Word Frequency Software This suite of Perl scripts prepares statistical summaries of word frequency profiles for each individual text, all texts within each manuscript, and all texts, individually and jointly, within the poetry and prose classes. These scripts were used solely to prepare the corpus for our online tools. See below (Analysis Software) for a suite of scripts to facilitate the running of your own experiments. The results of this software can be viewed online by using our online Tools.

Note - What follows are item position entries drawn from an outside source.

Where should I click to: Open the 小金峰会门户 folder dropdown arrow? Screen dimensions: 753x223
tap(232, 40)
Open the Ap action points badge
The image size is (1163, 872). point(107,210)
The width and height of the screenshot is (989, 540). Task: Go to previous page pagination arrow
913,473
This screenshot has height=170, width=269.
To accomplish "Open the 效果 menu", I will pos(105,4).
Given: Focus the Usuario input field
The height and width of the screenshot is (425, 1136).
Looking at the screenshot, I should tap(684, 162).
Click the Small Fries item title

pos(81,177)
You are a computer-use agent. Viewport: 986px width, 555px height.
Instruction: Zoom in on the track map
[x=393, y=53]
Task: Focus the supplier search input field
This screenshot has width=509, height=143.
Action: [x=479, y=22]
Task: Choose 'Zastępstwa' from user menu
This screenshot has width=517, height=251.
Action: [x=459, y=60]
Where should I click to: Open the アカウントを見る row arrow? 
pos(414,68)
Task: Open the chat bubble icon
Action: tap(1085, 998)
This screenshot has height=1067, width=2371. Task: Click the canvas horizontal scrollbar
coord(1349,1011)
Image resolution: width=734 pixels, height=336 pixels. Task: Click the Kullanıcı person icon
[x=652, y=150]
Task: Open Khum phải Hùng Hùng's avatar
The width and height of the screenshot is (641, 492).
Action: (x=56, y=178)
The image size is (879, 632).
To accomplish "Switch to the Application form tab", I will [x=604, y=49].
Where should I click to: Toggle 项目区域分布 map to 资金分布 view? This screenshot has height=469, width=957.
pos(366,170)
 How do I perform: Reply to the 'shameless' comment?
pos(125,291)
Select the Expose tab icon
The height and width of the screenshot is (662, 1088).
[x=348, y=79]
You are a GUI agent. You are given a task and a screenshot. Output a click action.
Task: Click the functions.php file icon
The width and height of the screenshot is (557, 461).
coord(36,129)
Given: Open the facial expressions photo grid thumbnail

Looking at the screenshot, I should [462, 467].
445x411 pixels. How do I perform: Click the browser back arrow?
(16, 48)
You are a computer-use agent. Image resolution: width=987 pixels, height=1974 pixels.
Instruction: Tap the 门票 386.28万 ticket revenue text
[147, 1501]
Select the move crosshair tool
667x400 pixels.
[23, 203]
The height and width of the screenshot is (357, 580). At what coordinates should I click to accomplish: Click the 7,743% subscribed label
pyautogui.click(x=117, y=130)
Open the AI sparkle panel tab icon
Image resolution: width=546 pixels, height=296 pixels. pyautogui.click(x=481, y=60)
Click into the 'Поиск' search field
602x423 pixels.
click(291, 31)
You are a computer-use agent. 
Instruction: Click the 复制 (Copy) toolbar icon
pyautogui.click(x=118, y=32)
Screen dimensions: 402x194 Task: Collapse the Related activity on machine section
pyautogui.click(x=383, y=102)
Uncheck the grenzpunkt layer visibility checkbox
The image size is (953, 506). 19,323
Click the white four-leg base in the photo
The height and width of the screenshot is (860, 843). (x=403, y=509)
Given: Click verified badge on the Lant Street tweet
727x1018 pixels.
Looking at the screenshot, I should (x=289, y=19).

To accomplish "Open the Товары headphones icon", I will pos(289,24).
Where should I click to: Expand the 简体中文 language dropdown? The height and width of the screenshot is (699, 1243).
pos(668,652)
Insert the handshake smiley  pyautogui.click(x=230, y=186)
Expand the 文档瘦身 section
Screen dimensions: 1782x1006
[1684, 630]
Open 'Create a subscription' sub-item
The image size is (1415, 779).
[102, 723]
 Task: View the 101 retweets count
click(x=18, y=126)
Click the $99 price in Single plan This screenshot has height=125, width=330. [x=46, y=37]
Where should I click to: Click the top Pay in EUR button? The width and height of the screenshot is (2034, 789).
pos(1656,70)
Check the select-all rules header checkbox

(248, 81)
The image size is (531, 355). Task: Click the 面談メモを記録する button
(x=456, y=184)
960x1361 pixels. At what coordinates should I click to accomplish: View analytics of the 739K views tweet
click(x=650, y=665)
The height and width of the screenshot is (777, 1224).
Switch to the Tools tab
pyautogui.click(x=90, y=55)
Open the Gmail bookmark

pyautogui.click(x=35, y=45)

1_sort_Into_Directories.zip - ReadMe
Starting with a directory of SGML-encoded texts, sorts texts into a new directory hierarchy according to the class/genre (A_Poetry vs. B_Prose) and manuscript names (A1, A2, ... B1, etc).
2_countWords.zip - ReadMe
Starting with each text in the directory hierarchy from the previous program (1_sort_Into_Directories.pl), counts the number of times each word appears, the number of unique words, and the total number of words for each text. The output from this script can be viewed online and is available for download as a zipped Excel file (see Tools).
3_generate_stats.zip - ReadMe
Starting with the word counts produced above (2_countWords.pl), creates separate statistical summaries of word frequency profiles for: (i) all texts within each manuscript, (ii) the entire collection of poems, (iii) the entire collection of prose, and (iv) the combined corpus of poems and prose. Additional summary information includes average word usage and hapax legomena across manuscripts, classes(genres), and the corpus of poems and prose.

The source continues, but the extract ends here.